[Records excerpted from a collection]
◇ ◇ ◇ ◇
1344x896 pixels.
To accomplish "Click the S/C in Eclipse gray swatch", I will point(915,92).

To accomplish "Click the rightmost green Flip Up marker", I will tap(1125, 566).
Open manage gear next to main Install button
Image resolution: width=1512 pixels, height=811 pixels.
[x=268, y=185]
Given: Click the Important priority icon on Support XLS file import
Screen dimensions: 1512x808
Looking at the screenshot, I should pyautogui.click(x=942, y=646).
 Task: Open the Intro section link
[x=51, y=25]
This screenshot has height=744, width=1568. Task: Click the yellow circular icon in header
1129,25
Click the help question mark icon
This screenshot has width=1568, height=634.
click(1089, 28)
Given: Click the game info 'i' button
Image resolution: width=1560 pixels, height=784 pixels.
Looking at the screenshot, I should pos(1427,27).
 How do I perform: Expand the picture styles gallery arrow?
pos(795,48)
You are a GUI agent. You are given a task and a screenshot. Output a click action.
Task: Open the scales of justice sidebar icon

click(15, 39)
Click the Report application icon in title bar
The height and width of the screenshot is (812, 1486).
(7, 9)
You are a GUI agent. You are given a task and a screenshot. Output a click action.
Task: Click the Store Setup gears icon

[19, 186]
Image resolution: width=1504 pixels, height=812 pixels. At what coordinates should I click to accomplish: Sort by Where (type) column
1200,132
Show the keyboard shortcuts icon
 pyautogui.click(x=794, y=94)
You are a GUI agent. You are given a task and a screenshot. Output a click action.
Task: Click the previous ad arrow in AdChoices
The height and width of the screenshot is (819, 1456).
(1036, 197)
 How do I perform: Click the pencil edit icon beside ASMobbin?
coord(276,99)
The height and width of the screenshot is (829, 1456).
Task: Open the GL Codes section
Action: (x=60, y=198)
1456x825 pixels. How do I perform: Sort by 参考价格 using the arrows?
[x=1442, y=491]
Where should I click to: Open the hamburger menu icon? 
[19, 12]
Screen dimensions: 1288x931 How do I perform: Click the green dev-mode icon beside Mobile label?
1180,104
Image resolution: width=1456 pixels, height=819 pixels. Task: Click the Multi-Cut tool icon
◇ ◇ ◇ ◇
WORK INSTRUCTION: Transcribe every entry word for word.

YOUR RESPONSE:
1344x896 pixels.
To accomplish "Click the S/C in Eclipse gray swatch", I will point(915,92).

To accomplish "Click the rightmost green Flip Up marker", I will tap(1125, 566).
Open manage gear next to main Install button
Image resolution: width=1512 pixels, height=811 pixels.
[x=268, y=185]
Given: Click the Important priority icon on Support XLS file import
Screen dimensions: 1512x808
Looking at the screenshot, I should pyautogui.click(x=942, y=646).
 Task: Open the Intro section link
[x=51, y=25]
This screenshot has height=744, width=1568. Task: Click the yellow circular icon in header
1129,25
Click the help question mark icon
This screenshot has width=1568, height=634.
click(1089, 28)
Given: Click the game info 'i' button
Image resolution: width=1560 pixels, height=784 pixels.
Looking at the screenshot, I should pos(1427,27).
 How do I perform: Expand the picture styles gallery arrow?
pos(795,48)
You are a GUI agent. You are given a task and a screenshot. Output a click action.
Task: Open the scales of justice sidebar icon

click(15, 39)
Click the Report application icon in title bar
The height and width of the screenshot is (812, 1486).
(7, 9)
You are a GUI agent. You are given a task and a screenshot. Output a click action.
Task: Click the Store Setup gears icon

[19, 186]
Image resolution: width=1504 pixels, height=812 pixels. At what coordinates should I click to accomplish: Sort by Where (type) column
1200,132
Show the keyboard shortcuts icon
 pyautogui.click(x=794, y=94)
You are a GUI agent. You are given a task and a screenshot. Output a click action.
Task: Click the previous ad arrow in AdChoices
The height and width of the screenshot is (819, 1456).
(1036, 197)
 How do I perform: Click the pencil edit icon beside ASMobbin?
coord(276,99)
The height and width of the screenshot is (829, 1456).
Task: Open the GL Codes section
Action: (x=60, y=198)
1456x825 pixels. How do I perform: Sort by 参考价格 using the arrows?
[x=1442, y=491]
Where should I click to: Open the hamburger menu icon? 
[19, 12]
Screen dimensions: 1288x931 How do I perform: Click the green dev-mode icon beside Mobile label?
1180,104
Image resolution: width=1456 pixels, height=819 pixels. Task: Click the Multi-Cut tool icon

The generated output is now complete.